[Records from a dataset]
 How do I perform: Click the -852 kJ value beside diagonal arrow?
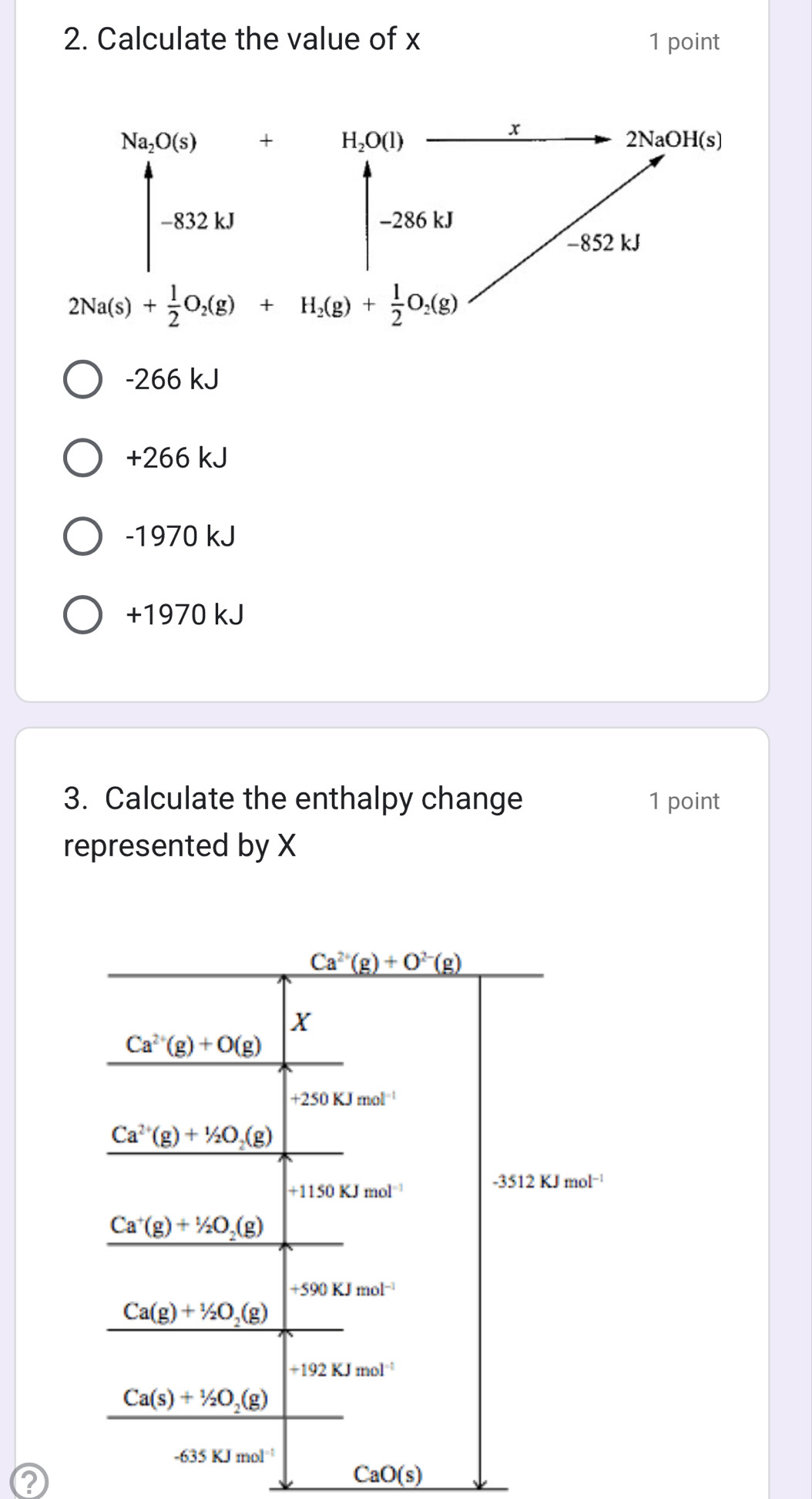pyautogui.click(x=604, y=244)
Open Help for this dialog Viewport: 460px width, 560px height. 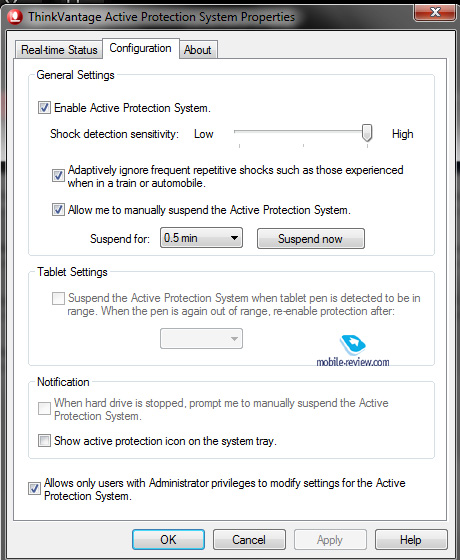click(x=411, y=539)
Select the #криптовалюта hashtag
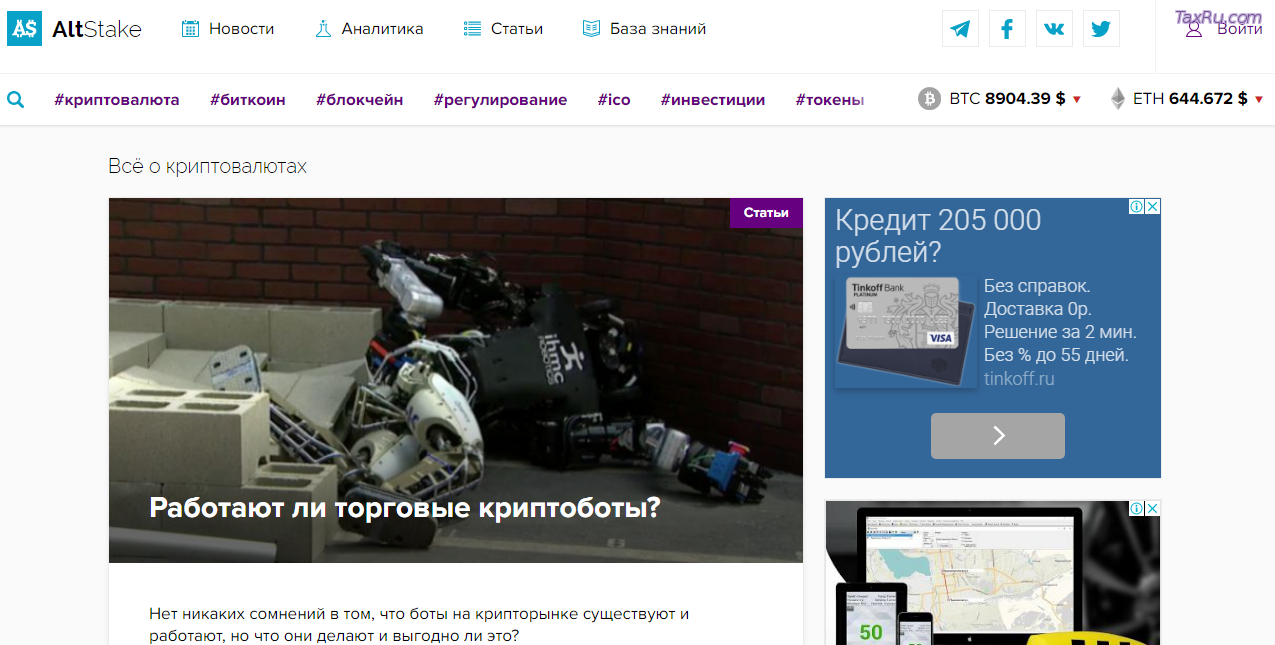 coord(118,99)
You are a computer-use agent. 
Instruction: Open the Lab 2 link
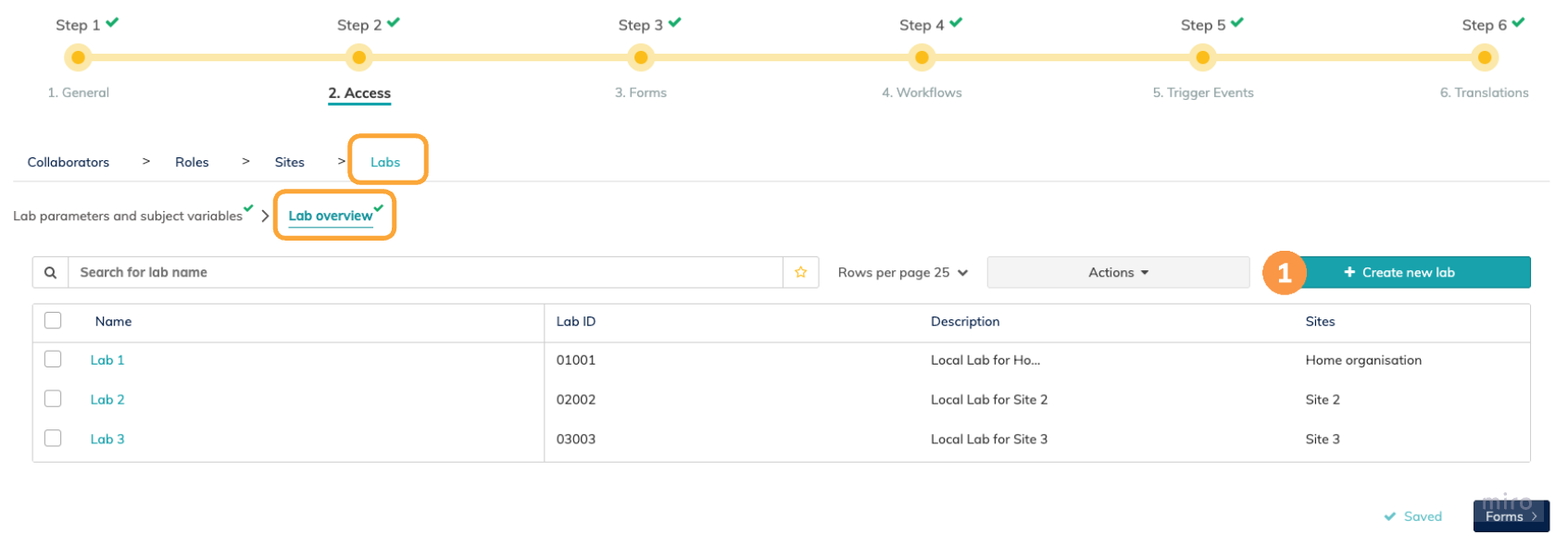(107, 400)
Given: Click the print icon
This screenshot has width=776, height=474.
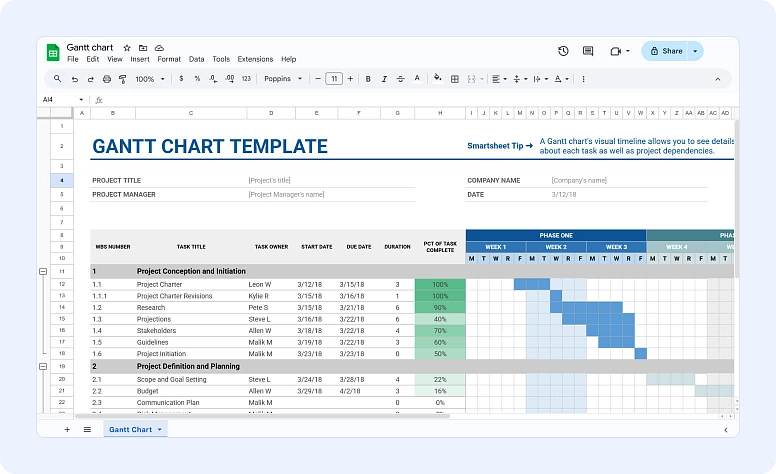Looking at the screenshot, I should (106, 79).
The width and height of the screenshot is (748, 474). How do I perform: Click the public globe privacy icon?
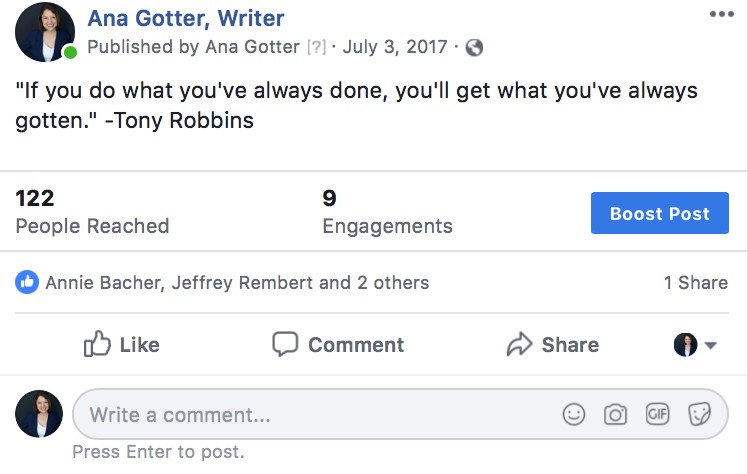pos(475,48)
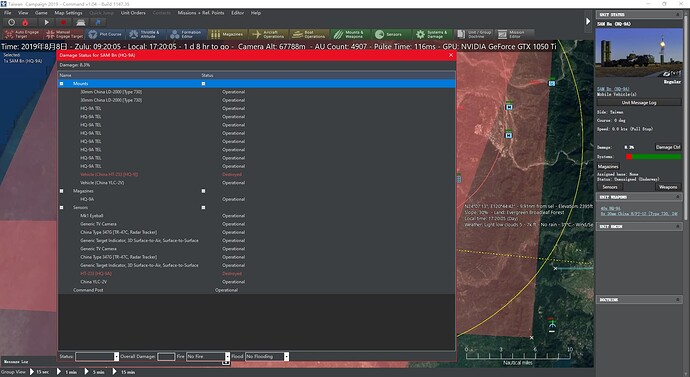
Task: Open the Mission Editor toolbar button
Action: point(514,34)
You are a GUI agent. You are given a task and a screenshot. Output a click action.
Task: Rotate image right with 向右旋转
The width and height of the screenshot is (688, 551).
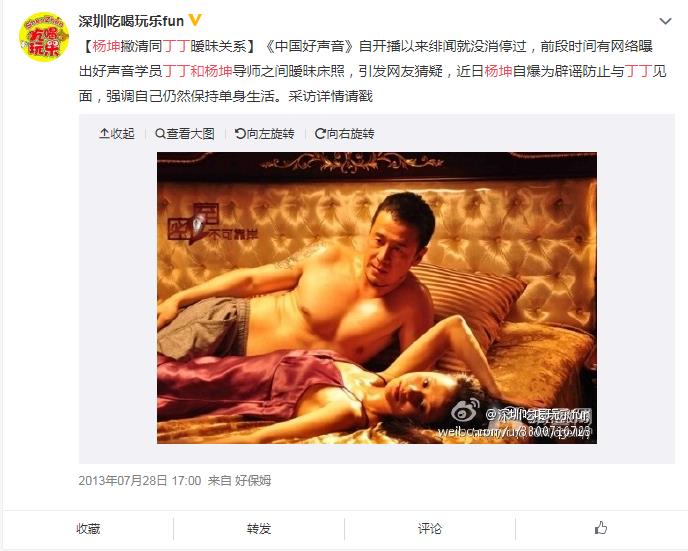click(x=344, y=133)
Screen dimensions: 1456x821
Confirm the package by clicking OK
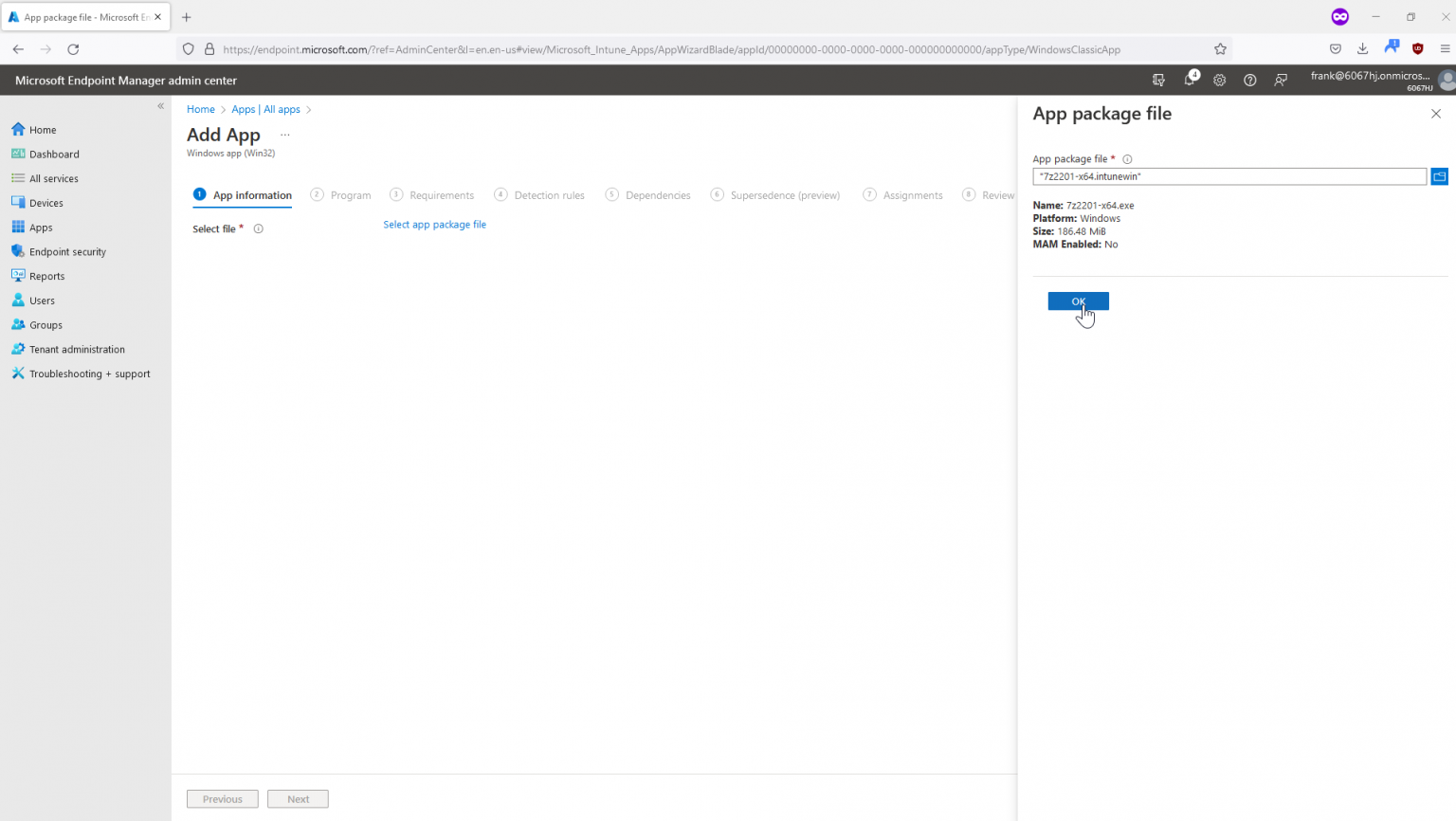click(x=1078, y=301)
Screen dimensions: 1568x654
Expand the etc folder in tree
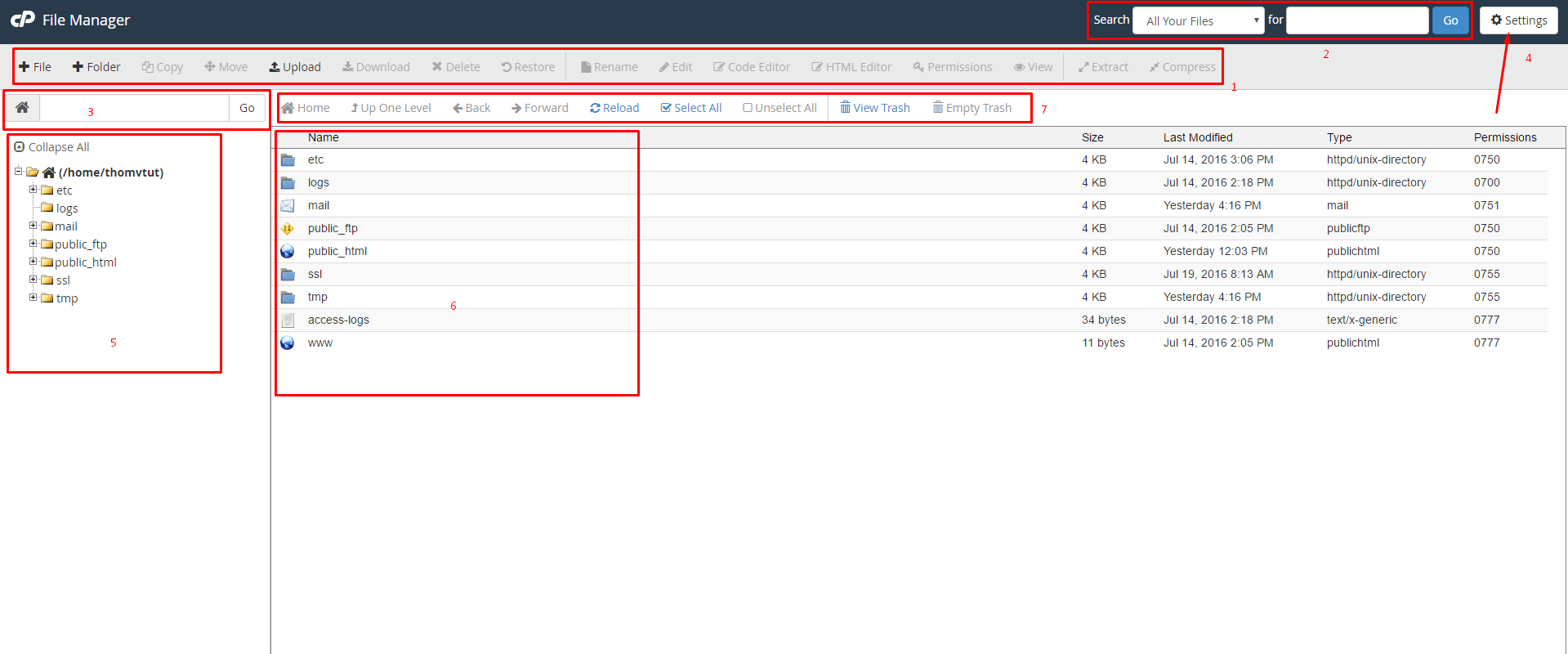click(34, 190)
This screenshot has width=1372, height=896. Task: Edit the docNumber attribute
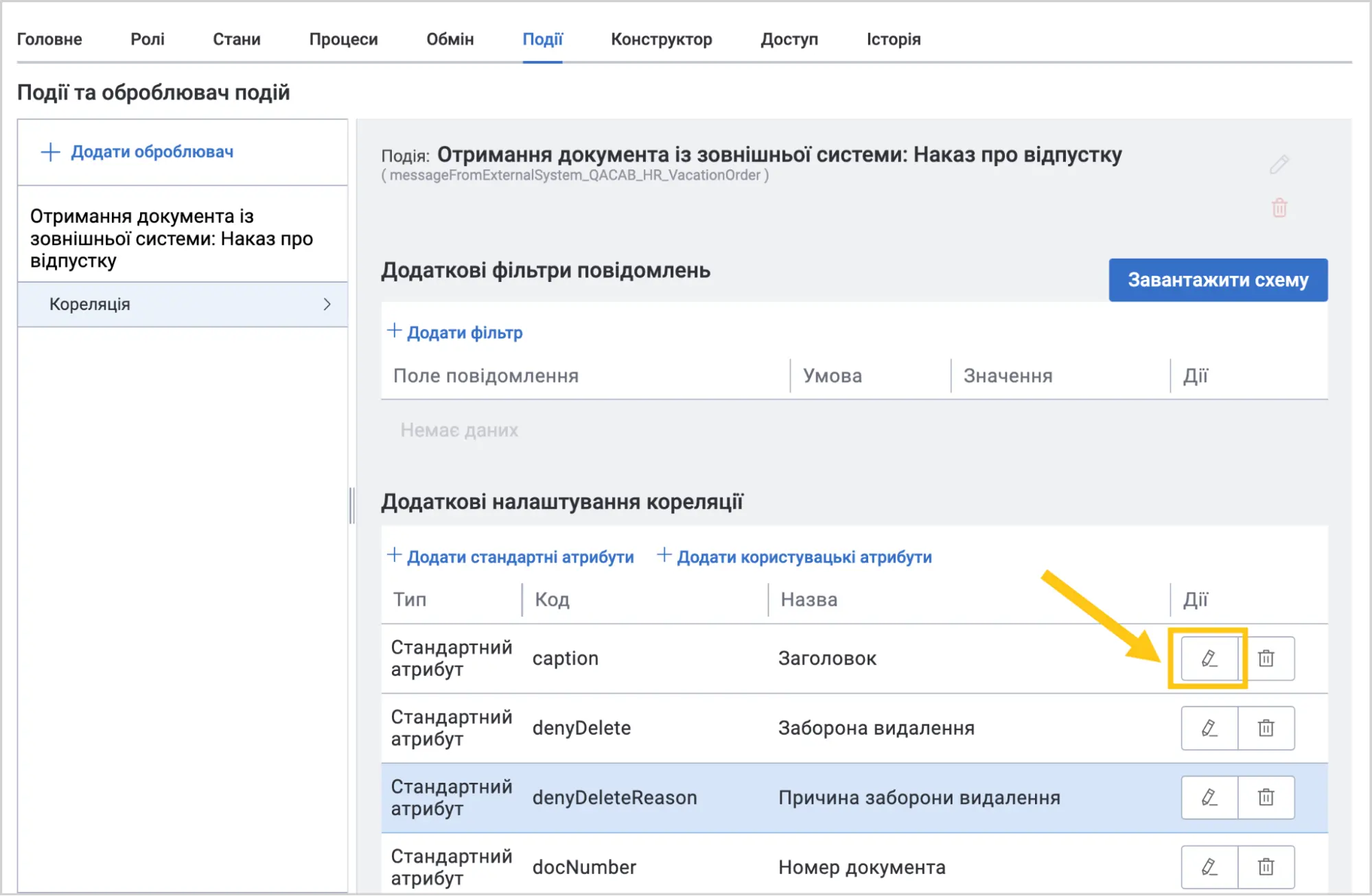click(1209, 867)
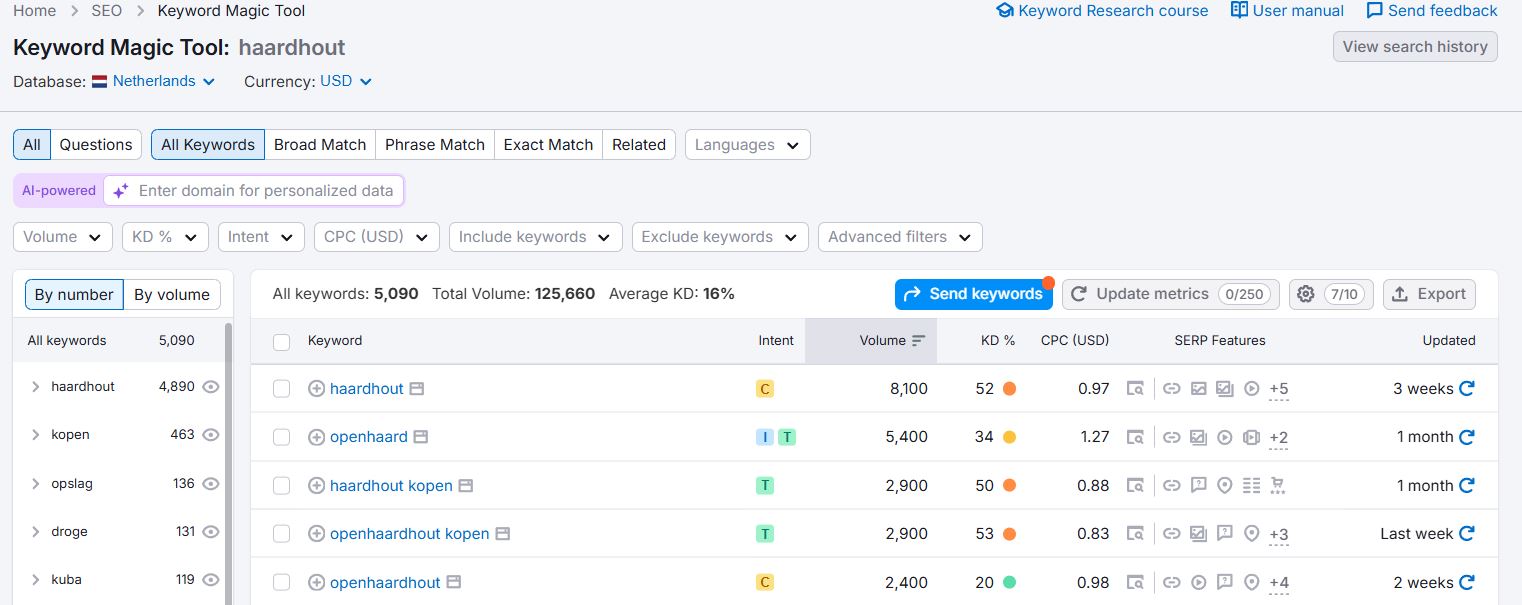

▸ THE PROBLEM
Please retype, exactly and with the pictures left out, the lines from the line containing "This screenshot has width=1372, height=896." through the last line of the records above.

▸ RESPONSE
This screenshot has width=1372, height=896. Task: Edit the docNumber attribute
click(1209, 867)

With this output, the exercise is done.